Enerji güvenliği, NATO'nun
yeni dönem misyonu, ABD'nin Irak'tan çekilmesi ile oluşacak güvenlik boşluğunun nasıl doldurulacağı gibi hususlarda ne düşündüğünü anlatmadı. Türkiye'yi yakından ilgilendiren Rus-Gürcü,
Ermeni-Azeri, İsrail-
Filistin ihtilaflarıyla ilgili olarak görüş beyan etmedi. Türkiye'nin bekâsını ilgilendiren tehdit değerlendirmesini
PKK ile sınırlı tuttu. Kısacası, ABD'yi de yakından ilgilendiren bölgesel ve küresel pek çok meseleyle ilgili stratejik değerlendirme ve öngörülerde bulunmadı.
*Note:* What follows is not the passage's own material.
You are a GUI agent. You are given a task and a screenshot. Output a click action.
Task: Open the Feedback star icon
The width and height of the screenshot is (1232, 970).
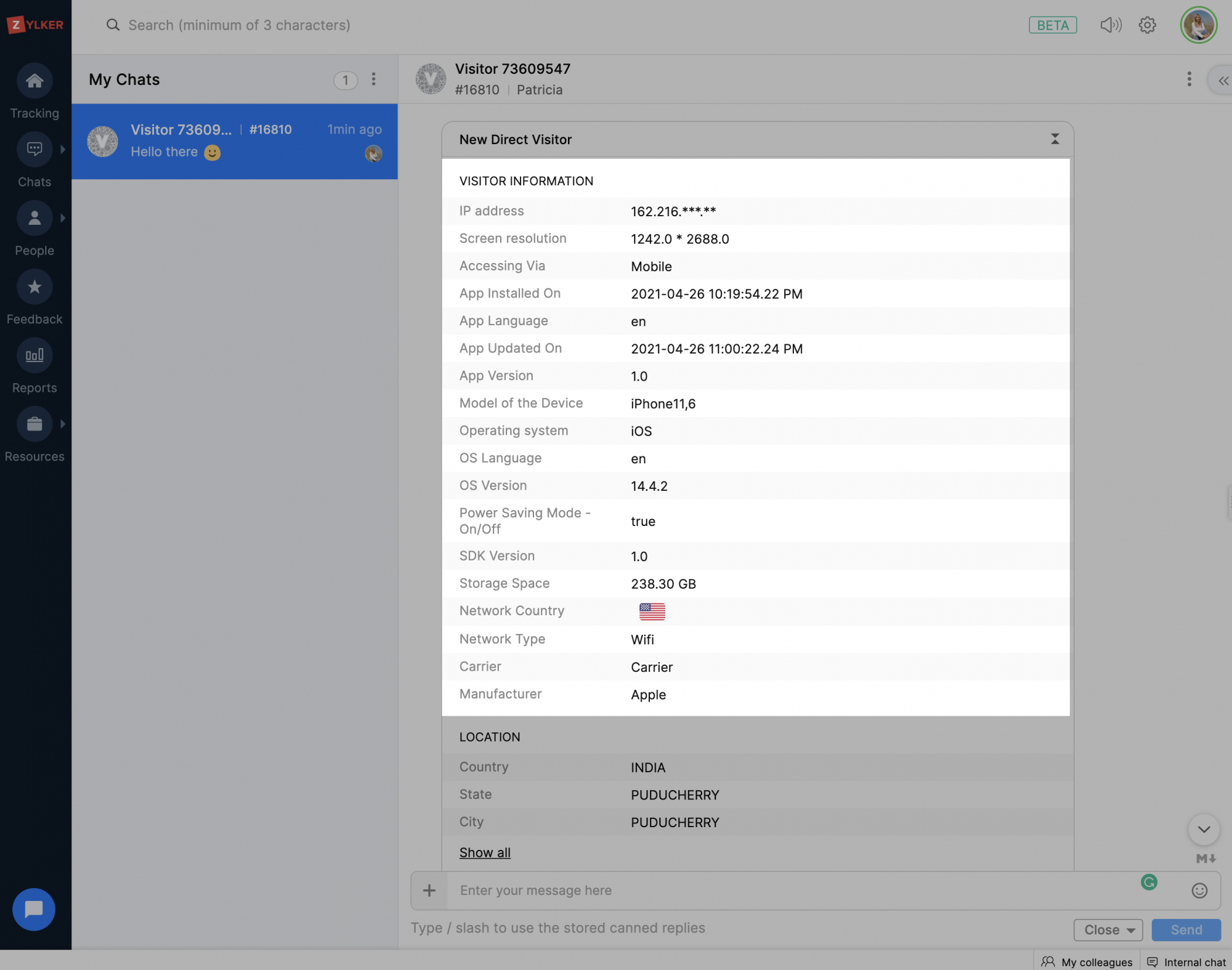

İlginçtir bu konuşmadan iki gün sonra (16 Nisan) eski Genelkurmay Başkanı
Yaşar Büyükanıt İstanbul'da önemli bir 'güvenlik' değerlendirmesi yaptı. ABD ve NATO'nun Türkiye'den sürekli asker istediğini, Türk Silahlı
Kuvvetleri'ni bir asker deposu olarak gördüklerini söyledi. Bu çıkış, yeni dönemde ABD ile 'temas' kurmak isteyen askerler için pek de takdir edilecek bir
analiz değildi. Gelen bu eleştiriler üzerine Başbuğ, Milli
Güvenlik Toplantısı'ndan bir gün sonra, yani 29 Nisan'da medya mensuplarının karşısına geçti ve dış güvenlikle ilgili "sınırlı" açıklamalarda bulundu. Bu sırada ilginç bir çıkış da yaptı. "Madem siz sormuyorsunuz ben cevaplayayım." diyerek ABD Genelkurmay Başkanı Mullen ve Obama'nın
Ulusal Güvenlik Danışmanı
emekli General James Jones'la özel görüşmeler yaptığını açıkladı. Ardından da sanki Büyükanıt'a şu sözleriyle cevap verdi: "Türkiye'de bir şey var. İlla, birisi geldiği zaman Türkiye'den bir şey ister. Niçin böyle görüyoruz? Türkiye illa bir şey istenecek ülke midir? Bunu silelim artık. Benim görüştüğüm iki Amerikalının Türkiye'den ne Afganistan ne Irak'la ilgili hiçbir somut isteği olmamıştır."
Gazeteciler sormadığı halde Başbuğ'un Mullen'le 4 saat özel bir görüşme yaptığını açıklama ihtiyacı hissetmesinin sebebi pek anlaşılamadı. Türkiye'nin kendisinden sürekli bir şeyler istenen ülke olmadığını vurgulaması ne anlama geliyor acaba? Bu sorunun cevabı sanırım Başbuğ'un Mullen'le Ankara'da ve 6-7 Mayıs tarihlerinde Brüksel'de yaptığı görüşmelerde saklı. Tabii bir de Washington'da yapacağı temaslarda...
Başbuğ'un konuşmasından anlaşılıyor ki ABD'nin Türkiye'den herhangi bir talebi yok. Peki, genelde Türkiye'nin özelde de Başbuğ'un Washington'dan bir talebi olabilir mi? CSIS raporu bu konuda askerin talep edebilecek bir konumda olduğunu söylüyordu. Bu durumda, ikili ilişkilerdeki mütekabiliyet esası baz alındığında, Başbuğ'un sözlerinden askerin Amerikalılardan herhangi bir talepte bulunmayacağı anlamı çıkarılabilir mi?
Sanırım bu soruların cevaplarını Başbuğ'un temaslarından sonra yapacağı açıklamalara ve ortaya çıkacak gelişmelere bakarak öğrenebileceğiz.